How is it transmitted? We

*think*it's aerosol spread, but we're not yet completely sure.When is it transmitted? We

*think*it's from the onset of symptoms, or perhaps a few days before, until symptom resolution (or death). But we're not yet completely sure - it could be much longer.Are we immune after we've had it? We

*think*people gain immunity, but we're not yet completely sure.... there are certainly stories circulating about people who've had it twice.Can we predict who's going to be affected badly, or who might die? We

*think*it primarily/only affects older people, but we're not yet completely sure... There are clearly other important risk factors we haven't identified yet.How can I protect myself? .... Well, I'd like a Nobel prize too, but this is currently where much of the debate is at.

Indeed, the real important question is, "*how do we protect each
other?*" The UK has talked about "herd immunity" - in the graphs I've
shown, this is akin to the end bits of the graphs, where there is a
constant (very low) rate of new infections, along with constant rates of
the number of people susceptible and recovered. That's going to take a
long time, and if that is the main method of dealing with this disease I
think a lot of people will die as health care services will be
overwhelmed by the high R zero. In fact, many countries have advocated
social distancing; some haven't. In France, schools and educational
establishments (including universities) are now closed, all meetings are
being cancelled and people being told to work from home wherever and
whenever possible. The Provost of UCL in
London, Professor Michael Arthur, wrote "These are extraordinary times,
and as such, require an extraordinary
response;" all
face-to-face teaching at the university has been cancelled as of
yesterday.
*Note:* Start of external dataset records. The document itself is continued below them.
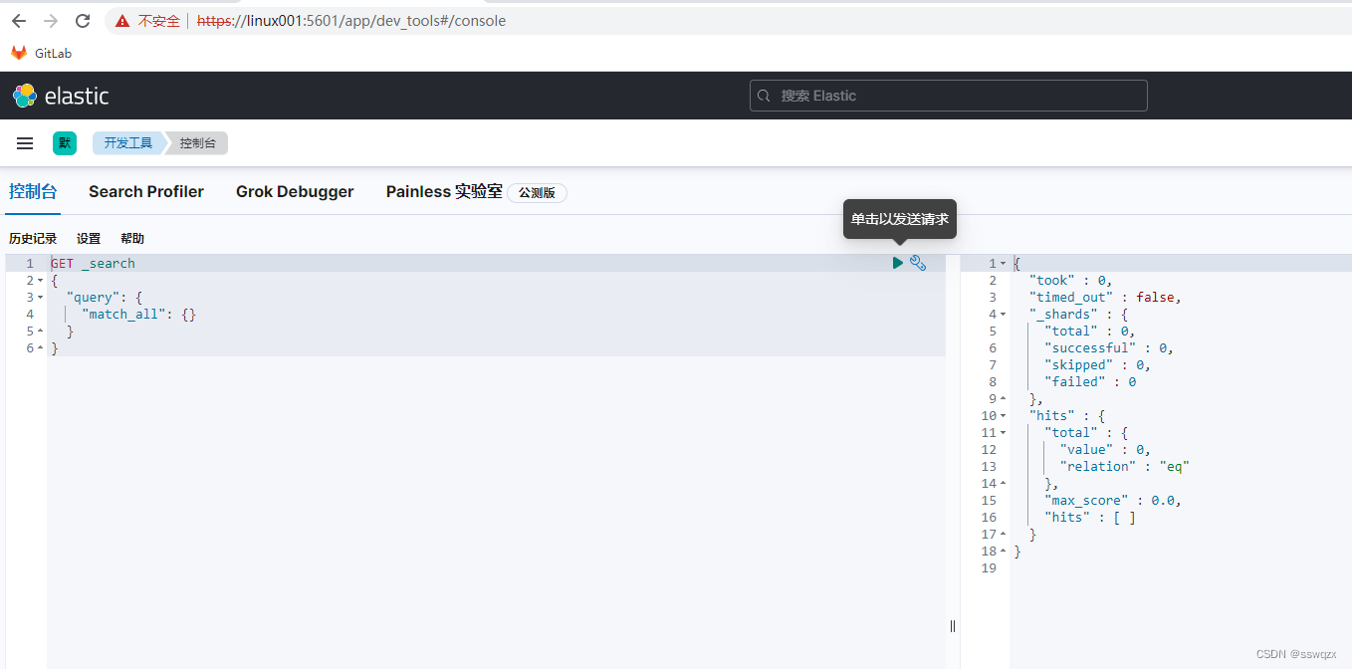Click the Elastic logo in the header
Screen dimensions: 1352x669
(23, 96)
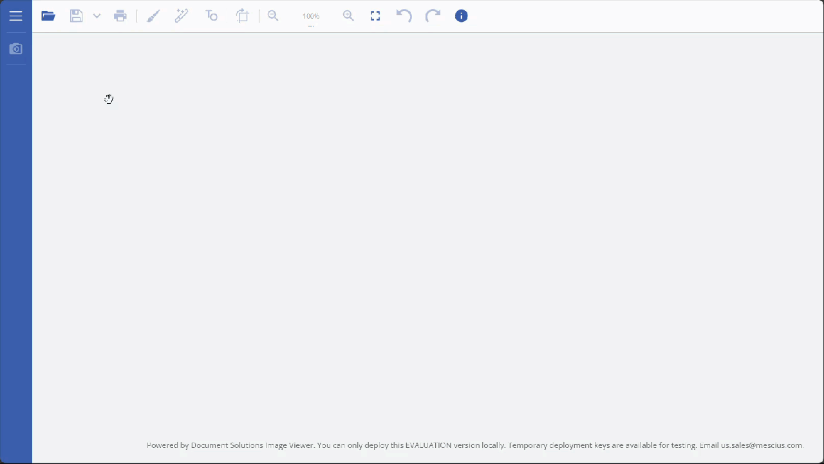This screenshot has height=464, width=824.
Task: Open the camera filters panel in the sidebar
Action: pos(16,49)
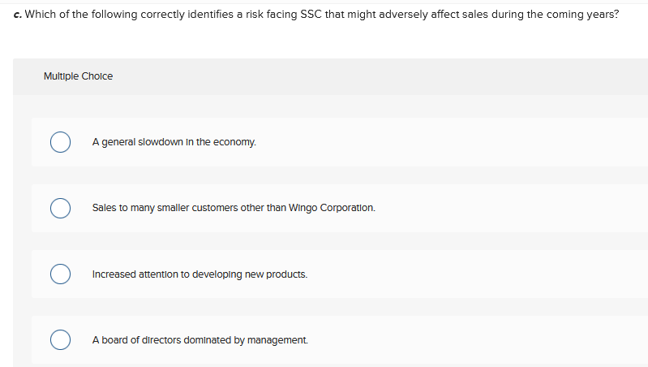648x367 pixels.
Task: Click the 'Multiple Choice' heading label
Action: pos(78,76)
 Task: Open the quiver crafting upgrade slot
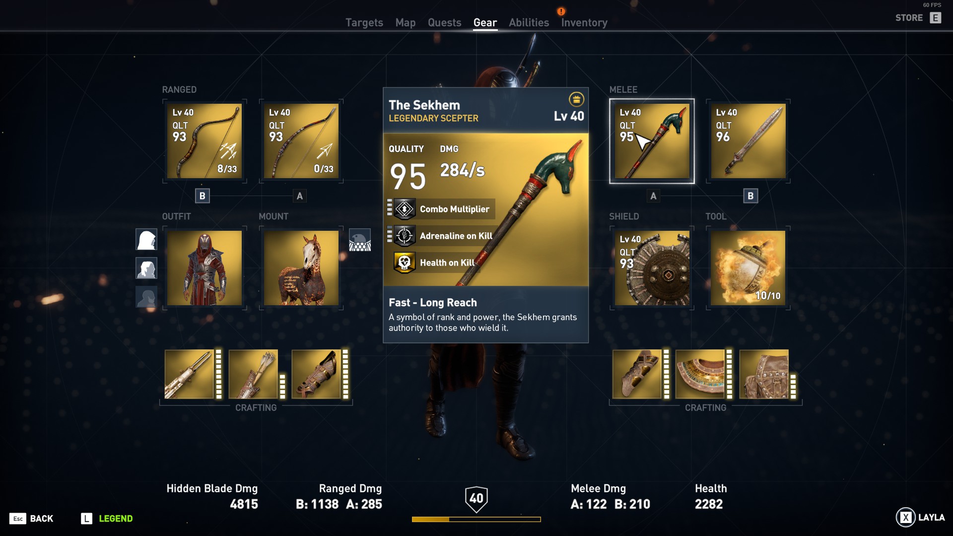(253, 374)
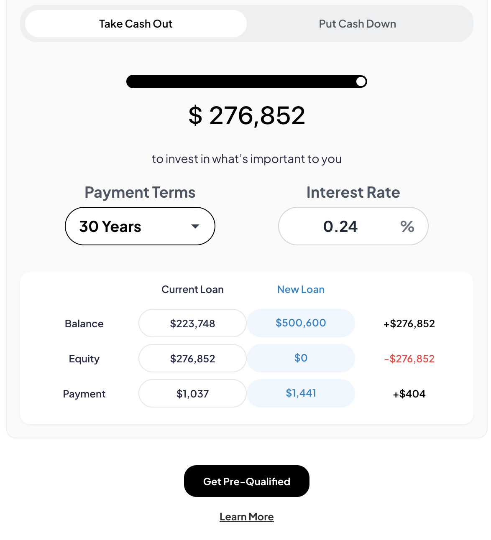
Task: Open the 30 Years payment terms dropdown
Action: pos(140,226)
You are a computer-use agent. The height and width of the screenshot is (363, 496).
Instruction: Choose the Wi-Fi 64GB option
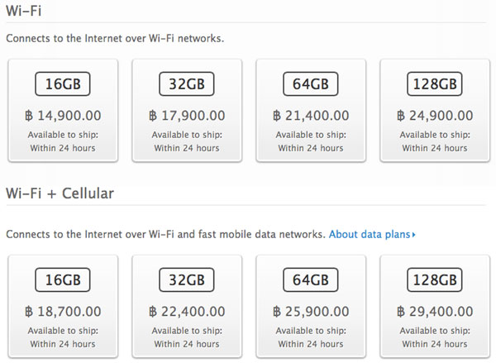pos(311,111)
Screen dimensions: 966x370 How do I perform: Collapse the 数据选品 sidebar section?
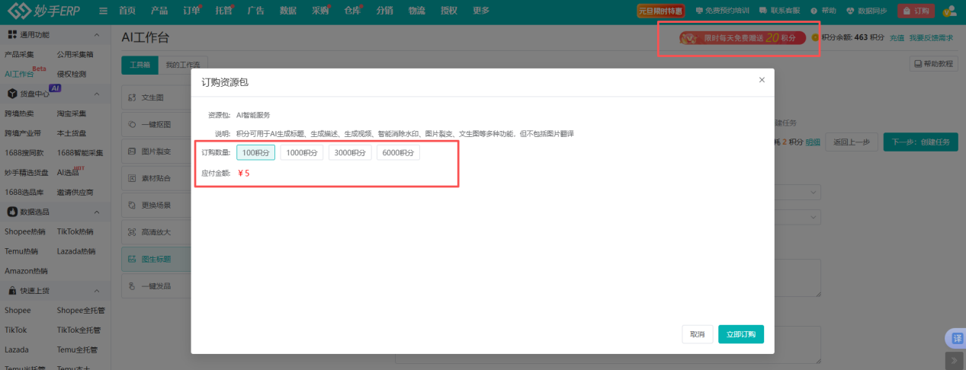point(96,212)
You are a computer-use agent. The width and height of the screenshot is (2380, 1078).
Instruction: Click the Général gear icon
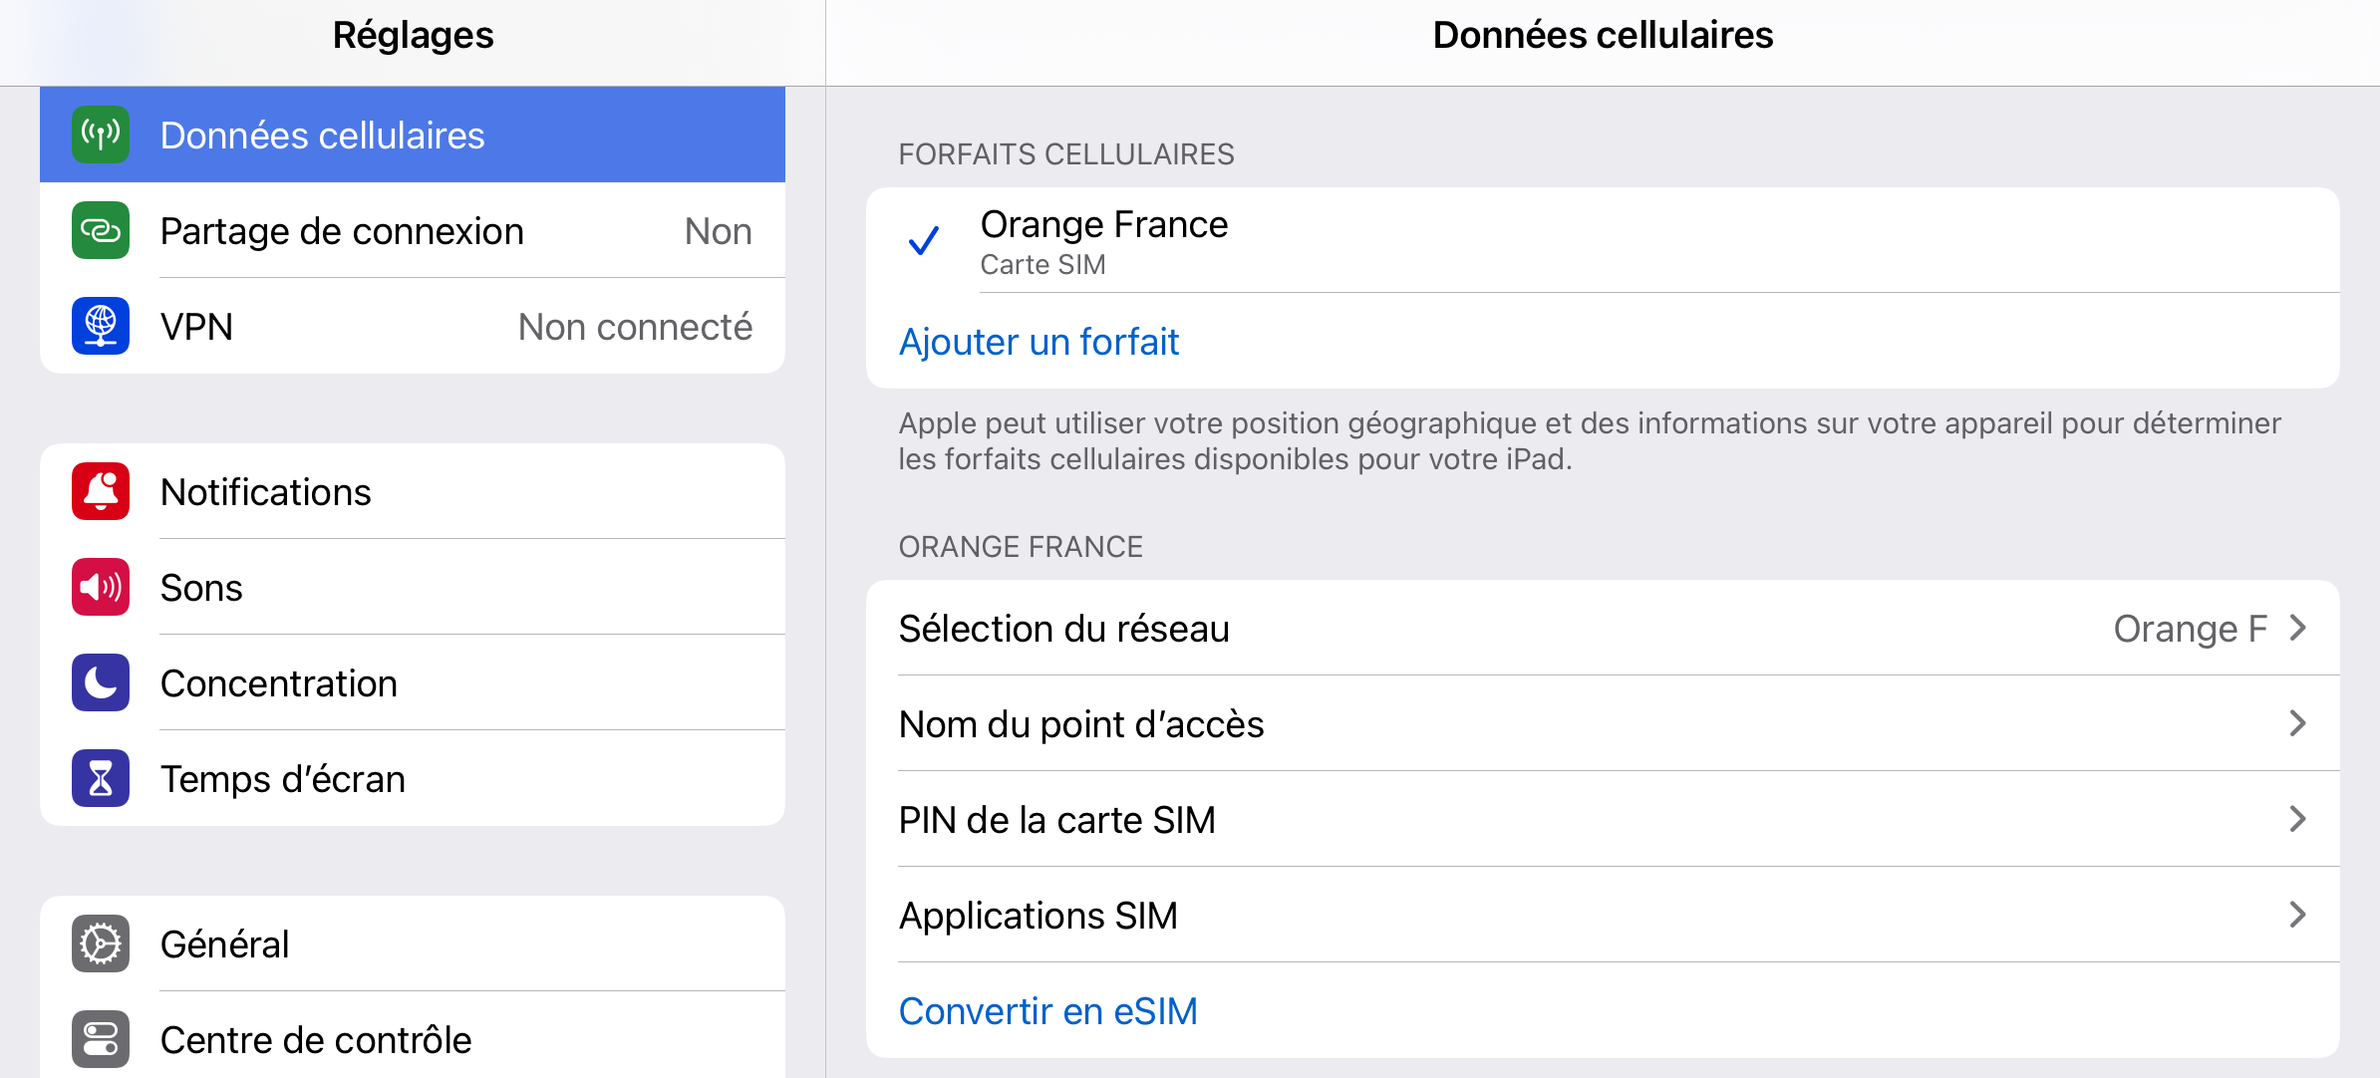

Indeed, those places that are shutting down and allowing
people to self-isolate probably realise that isolation is currently our
only weapon: we need to slow down the epidemic, we need to enable more
time for us to develop knowledge, to develop treatments (a vaccine!)
and to try to prevent our medical systems getting overwhelmed. The next
six months is going to be tough.

is there good evidence on the number of days before any symptoms that a person can i infect others? i hD another comment but it took such a long time to go through the rigmarole of getting. link from you that ive forgotten what it was!

Hi Jay,

Thanks for the comment. The question you ask is a really important one: current estimates are that the incubation period is 5.1 days and that 97.5% of people develop symptoms by 11.5 days. So most people will be infectious before they have symptoms. More detail is provided in an article entitled The Incubation Period of Coronavirus Disease 2019 (COVID-19) From Publicly Reported Confirmed Cases: Estimation and Application published on the 10 March 2020 by Stephen Lauer et al in the Annals of Internal Medicine.

Best wishes,

Andrei

I will also see what I can do to make the commenting process easier over the coming days. But it's not, I will admit, my priority! Depending how much I can write and how much other time I have, I will maybe see if someone else can help me with things...

Anyway, thanks for persisting! I hope you will consider commenting further.